## Extracted data entries:
══════

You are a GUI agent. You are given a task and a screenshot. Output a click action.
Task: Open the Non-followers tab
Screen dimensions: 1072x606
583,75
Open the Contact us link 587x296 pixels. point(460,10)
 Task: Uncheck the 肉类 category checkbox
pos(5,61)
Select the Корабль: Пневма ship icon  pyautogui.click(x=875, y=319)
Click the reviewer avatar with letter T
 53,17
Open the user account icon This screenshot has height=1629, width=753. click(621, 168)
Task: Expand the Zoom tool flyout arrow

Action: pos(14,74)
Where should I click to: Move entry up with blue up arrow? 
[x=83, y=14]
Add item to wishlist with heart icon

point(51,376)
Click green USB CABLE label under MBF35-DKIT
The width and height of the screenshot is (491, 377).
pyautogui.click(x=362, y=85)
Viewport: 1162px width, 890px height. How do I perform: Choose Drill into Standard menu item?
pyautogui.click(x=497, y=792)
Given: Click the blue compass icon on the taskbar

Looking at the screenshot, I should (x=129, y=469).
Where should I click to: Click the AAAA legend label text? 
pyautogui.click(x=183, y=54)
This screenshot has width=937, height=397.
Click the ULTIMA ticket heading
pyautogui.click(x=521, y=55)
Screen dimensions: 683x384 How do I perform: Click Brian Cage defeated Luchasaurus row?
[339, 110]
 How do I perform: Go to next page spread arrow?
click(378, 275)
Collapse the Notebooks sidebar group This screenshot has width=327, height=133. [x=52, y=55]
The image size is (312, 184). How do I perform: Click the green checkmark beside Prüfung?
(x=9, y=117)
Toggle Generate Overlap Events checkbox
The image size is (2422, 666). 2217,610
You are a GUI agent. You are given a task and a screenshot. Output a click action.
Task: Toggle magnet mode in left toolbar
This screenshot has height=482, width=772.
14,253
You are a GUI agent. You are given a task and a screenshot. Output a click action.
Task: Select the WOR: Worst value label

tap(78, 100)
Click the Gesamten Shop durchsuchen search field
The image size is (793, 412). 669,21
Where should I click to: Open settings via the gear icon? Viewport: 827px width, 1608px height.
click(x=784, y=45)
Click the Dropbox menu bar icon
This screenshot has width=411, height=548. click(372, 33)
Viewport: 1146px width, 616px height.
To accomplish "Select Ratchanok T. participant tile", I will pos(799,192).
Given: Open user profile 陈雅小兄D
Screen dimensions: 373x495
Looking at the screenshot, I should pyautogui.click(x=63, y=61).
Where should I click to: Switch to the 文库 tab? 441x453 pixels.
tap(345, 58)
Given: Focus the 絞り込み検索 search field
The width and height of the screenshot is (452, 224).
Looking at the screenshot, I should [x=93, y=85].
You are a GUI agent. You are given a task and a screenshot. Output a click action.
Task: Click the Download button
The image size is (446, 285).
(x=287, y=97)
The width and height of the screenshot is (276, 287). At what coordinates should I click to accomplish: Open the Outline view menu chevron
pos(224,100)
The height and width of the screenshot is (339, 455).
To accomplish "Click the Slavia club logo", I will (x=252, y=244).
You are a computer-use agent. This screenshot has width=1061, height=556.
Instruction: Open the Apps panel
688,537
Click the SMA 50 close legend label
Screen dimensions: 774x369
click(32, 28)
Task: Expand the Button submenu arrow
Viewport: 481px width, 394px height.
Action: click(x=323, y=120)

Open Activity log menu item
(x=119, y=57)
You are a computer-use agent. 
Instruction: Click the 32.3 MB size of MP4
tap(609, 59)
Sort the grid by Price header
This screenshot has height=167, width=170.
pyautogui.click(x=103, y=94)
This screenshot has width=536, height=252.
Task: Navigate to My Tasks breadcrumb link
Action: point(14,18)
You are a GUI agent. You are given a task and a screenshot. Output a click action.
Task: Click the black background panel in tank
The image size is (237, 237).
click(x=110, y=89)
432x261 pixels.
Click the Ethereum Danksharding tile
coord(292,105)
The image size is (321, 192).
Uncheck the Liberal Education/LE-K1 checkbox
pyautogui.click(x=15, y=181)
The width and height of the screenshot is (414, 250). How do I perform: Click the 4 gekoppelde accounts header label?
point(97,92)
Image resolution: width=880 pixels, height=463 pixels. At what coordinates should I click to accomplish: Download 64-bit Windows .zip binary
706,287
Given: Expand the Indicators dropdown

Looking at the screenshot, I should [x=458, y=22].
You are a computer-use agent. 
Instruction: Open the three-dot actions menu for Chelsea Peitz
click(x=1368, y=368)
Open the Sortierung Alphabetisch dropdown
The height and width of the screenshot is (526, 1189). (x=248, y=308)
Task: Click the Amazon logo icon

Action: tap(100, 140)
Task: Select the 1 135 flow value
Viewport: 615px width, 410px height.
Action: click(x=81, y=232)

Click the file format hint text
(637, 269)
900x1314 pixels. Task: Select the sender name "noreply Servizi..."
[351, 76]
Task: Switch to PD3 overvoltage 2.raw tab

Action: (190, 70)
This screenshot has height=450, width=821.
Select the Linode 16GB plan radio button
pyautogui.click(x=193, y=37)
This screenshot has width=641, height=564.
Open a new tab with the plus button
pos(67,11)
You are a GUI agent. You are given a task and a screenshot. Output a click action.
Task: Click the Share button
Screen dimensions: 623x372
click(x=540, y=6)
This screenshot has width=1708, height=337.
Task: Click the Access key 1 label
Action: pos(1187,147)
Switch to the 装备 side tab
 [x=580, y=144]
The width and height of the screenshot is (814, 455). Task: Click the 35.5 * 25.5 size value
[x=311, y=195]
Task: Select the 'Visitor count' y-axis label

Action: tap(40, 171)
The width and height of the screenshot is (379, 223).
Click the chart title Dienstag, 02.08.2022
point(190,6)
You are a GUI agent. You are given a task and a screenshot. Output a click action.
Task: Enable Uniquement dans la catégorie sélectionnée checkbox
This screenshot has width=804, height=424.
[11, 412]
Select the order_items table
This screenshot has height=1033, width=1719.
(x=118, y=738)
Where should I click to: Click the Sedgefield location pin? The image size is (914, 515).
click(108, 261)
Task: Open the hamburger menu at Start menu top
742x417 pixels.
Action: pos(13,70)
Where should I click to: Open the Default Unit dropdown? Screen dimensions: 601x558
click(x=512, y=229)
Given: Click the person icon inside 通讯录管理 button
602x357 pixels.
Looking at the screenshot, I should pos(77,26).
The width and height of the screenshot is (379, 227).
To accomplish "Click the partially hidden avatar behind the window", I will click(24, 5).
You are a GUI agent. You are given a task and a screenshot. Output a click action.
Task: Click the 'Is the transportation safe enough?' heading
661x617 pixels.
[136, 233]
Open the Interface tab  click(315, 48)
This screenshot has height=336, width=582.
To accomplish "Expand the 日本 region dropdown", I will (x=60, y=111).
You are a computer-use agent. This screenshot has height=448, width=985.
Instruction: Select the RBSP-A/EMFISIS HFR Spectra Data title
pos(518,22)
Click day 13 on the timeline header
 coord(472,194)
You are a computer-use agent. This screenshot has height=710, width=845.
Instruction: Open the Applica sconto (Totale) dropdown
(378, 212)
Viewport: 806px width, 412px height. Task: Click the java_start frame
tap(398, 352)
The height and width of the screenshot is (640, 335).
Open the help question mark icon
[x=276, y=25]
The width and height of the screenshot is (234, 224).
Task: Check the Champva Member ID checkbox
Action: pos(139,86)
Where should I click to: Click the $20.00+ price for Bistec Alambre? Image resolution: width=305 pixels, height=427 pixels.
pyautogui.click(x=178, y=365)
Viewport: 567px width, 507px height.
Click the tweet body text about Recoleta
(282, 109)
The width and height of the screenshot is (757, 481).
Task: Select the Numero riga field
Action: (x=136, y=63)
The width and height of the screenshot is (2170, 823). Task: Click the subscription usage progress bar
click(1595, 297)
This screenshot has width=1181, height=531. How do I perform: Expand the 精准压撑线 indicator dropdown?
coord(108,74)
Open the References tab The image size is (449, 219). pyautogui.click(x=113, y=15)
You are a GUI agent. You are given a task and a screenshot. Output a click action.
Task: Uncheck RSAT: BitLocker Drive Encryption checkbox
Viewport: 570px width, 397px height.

══════

## WHAT TO DO:
Look through the entries above; copy every line holding the string "user".

## RESULT OF THIS EXERCISE:
Open the user account icon This screenshot has height=1629, width=753. click(621, 168)
Given: Open user profile 陈雅小兄D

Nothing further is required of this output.